I'll tell you something, when I lose the remainder of my hearing - I now
suffer from moderate hearing loss in one ear and a severe lost in the
other, and wear two hearing aids, I am NOT going to apply for a job as a
freaking MUSIC critic! ;-)

B. D.

- -----Original Message-----
From: owner-leica-users@mejac.palo-alto.ca.us
[mailto:owner-leica-users@mejac.palo-alto.ca.us] On Behalf Of Kit
McChesney | acmefoto
Sent: Tuesday, March 11, 2003 7:37 PM
To: leica-users@mejac.palo-alto.ca.us
Subject: RE: [Leica] Autofocus Leica R


Speaking of photographers with poor eyesight, or even more amazing,
photographers who are legally or functionally blind, Aperture just
published last year a gorgeous book on the subject of blind
photographers, titled appropriately, Shooting Blind. It is a moving
volume, and poses some interesting questions about how we see, and what
we see. There are many blind photographers ... Evgen Bavcar, Flo Fox,
Gerardo Nigenda, among others. Bavcar has some interesting things to say
about the differences between the visual, and the visible.
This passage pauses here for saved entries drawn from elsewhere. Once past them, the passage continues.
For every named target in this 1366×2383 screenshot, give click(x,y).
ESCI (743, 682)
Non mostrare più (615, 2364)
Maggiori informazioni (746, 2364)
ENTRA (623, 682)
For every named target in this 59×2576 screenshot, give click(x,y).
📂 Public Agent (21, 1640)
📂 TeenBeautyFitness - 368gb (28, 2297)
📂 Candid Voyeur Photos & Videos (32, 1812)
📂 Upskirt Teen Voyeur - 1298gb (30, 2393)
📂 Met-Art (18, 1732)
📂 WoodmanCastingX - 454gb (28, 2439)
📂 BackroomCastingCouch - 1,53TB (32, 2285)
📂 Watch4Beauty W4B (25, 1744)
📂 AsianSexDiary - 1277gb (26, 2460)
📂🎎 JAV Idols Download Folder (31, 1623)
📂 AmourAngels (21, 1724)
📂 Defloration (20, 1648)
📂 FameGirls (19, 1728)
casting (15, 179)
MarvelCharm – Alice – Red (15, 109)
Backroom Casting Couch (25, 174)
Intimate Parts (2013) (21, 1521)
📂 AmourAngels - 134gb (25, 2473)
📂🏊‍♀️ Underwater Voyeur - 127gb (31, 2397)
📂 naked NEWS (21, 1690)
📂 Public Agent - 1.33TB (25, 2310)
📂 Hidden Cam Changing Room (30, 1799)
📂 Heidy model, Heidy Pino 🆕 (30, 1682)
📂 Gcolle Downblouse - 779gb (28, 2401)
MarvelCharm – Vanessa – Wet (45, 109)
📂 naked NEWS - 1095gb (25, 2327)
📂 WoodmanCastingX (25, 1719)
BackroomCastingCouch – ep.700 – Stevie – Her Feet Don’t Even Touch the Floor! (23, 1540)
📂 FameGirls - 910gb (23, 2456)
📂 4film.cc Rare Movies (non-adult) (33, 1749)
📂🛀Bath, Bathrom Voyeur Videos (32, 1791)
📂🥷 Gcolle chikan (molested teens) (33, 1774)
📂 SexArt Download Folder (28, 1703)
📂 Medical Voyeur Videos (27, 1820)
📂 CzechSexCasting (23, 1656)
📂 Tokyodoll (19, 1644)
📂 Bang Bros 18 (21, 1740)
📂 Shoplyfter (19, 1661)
"My task is the reunion of the visible and the invisible worlds;
photography allows me to pervert the established method of perception
amongst those who see and those who don't." ... and ...  "Each photo I
create must be perfectly ordered in my head before I shoot. I hold the
camera to my mouth in order to photograph those I speak to. Autofocus
helps me, but I can manage on my own: it is simple, my hands measure the
distance and the rest is achieved by the desire for images that inhabits
me."

I suspect that even with their visual difference ("seeing" differently
from most of the rest of the world) that not all blind or visually
impaired photographers use autofocus ... focus is not necessarily the
requisite hallmark of a photographic image. Don't we use the unfocused
as a tool of expression? What about bokeh? (Thanks, Mark R!)

Kit

- -----Original Message-----
From: owner-leica-users@mejac.palo-alto.ca.us
[mailto:owner-leica-users@mejac.palo-alto.ca.us]On Behalf Of John
Collier
Sent: Tuesday, March 11, 2003 4:27 PM
To: leica-users@mejac.palo-alto.ca.us
Subject: Re: [Leica] Autofocus Leica R


I used to agree with Doug but have since run across a few people who
have such poor eyesight they need auto focus. Mind you that is not very
many people for the plethora of AF cameras out there...

No plans for AF here,

John Collier

On Tuesday, March 11, 2003, at 03:56 PM, Douglas Herr wrote:

> lea <lea@whinydogpress.com> wrote:
>
>> I'd be first in line to have one....
>
> The combination of an APO lens and an SL, SL2, R8 or R9 viewfinder
> makes focussing too easy to make AF worth discussing (IMHO).